**Record extracts**
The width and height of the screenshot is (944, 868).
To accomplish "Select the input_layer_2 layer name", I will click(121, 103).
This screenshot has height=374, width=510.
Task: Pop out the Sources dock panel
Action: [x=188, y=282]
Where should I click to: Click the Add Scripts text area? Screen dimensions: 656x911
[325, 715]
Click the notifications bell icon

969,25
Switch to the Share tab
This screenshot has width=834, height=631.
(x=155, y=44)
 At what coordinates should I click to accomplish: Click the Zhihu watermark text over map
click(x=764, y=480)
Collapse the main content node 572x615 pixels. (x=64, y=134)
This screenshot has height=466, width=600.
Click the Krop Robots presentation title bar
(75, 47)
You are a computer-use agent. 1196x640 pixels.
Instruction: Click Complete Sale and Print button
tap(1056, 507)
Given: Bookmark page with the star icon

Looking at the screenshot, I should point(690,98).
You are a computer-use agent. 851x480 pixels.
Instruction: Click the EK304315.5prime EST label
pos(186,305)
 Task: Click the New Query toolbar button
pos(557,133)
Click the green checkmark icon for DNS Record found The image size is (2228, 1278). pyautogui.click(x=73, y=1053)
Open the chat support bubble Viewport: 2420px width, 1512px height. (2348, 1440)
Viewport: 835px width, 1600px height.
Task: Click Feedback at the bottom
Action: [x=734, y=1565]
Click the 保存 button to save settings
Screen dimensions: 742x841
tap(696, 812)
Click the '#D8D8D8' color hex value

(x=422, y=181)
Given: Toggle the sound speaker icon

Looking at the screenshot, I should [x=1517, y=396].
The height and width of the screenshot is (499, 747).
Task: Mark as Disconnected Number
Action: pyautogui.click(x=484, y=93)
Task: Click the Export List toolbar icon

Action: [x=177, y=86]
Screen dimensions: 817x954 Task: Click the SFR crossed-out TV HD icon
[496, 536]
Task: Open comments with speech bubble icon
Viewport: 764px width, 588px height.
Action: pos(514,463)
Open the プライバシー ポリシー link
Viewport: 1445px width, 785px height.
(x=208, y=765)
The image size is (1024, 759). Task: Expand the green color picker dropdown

**Task prompt**
How many of the listing's lines contain "agent"? Respond with a single number and nothing else.

**Output of the exercise**
2